当院30年間のA型急性肝炎における性差の検討

演者 長田 成彦(東海大大磯病院・消化器内科)
共同演者 加川 建弘(東海大・消化器内科), 峯 徹哉(東海大・消化器内科)
抄録 【目的】私たちは当院30年間のA型急性肝炎の動向をまとめた。90年をピークに発症数の減少を認めること、2000年以降の海外旅行、男性の割合の増加、高齢化、肝機能の悪化、肝外合併症の増加がしてきていることを報告してきた。慢性肝炎に関してはエストロゲンの関与が報告されている。性差に関して急性肝炎に対する報告は無い。今回、30年のA型急性肝炎において性差による臨床症状の違いがあるのかどうか検討した。【方法】1977年から2010年までに東海大学病院にA型肝炎、E型肝炎の診断で入院した患者を対象としました。AH-Aの患者を男性、女性に分けました。原因、症状、年齢、来院時ALT値、T.Bil値、PT活性値について2群間で比較を行なった。

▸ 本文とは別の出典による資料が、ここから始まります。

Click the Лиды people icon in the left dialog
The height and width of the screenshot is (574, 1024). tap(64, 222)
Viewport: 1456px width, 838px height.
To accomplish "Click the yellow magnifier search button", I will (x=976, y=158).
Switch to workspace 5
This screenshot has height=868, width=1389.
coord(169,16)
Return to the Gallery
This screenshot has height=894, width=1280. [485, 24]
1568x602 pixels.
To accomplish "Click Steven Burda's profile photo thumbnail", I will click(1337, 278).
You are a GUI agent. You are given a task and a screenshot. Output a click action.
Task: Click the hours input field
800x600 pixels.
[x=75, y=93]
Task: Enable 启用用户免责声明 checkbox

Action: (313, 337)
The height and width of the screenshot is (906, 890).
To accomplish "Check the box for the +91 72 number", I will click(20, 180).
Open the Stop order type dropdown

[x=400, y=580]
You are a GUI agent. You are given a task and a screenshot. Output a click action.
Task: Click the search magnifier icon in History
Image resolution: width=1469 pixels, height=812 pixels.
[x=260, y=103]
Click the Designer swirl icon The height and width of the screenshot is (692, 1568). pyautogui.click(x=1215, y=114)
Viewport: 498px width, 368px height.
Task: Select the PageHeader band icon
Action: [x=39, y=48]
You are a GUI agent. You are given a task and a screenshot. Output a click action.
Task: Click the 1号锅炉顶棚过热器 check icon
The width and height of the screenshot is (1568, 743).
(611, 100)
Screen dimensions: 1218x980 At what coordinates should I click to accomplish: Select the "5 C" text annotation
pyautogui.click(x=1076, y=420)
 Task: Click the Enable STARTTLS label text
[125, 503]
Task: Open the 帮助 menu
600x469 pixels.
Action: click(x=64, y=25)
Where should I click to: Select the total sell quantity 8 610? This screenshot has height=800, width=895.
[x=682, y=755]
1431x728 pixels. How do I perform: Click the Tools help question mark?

ALT値が100 IU/lになるまでの期間、T.Bil値が2mg/dlになるまでの期間を測定し、男女で差があるかどうか、Kaplan-Meier法、多変量解析をおこなった。【成績】A型肝炎の総数は187名、男性117名、女性70名であった。年令は男性:女性で38±12才、36±12才であった。原因は生牡蠣:魚介類:海外旅行:不明で、男性18:19:11:69、女性10:11:2:47であった。女性で海外旅行の占める割合が少なかった。入院時の肝機能データは男性:女性でALT 2361±2040、1880±1687 IU/L(p=0.98)、T.Bil 5.7±3.4、4.4±3.9 mg/dl(p=0.016)、PT活性87±25、88±22%(p=0.79)であった。女性で入院時のT.Bil値が有意に低かった。ALT値が100 IU/lになるのがより短縮するのはKaplan-Meier法で女性が有意であった(p=0.006)。多変量解析では女性が有意であった(p=0.004)。T.Bil値が2mg/dlになるのがより短縮するのはKaplan-Meier法で女性(p=0.039)、40才未満(p=0.001)であった。多変量解析では女性(p=0.04)、40才未満(p=0.001)が有意であった。【結論】A型急性肝炎において女性はALT値、T.Bil値が有意に短縮した。女性は男性に比較して治癒が早いと考えられた。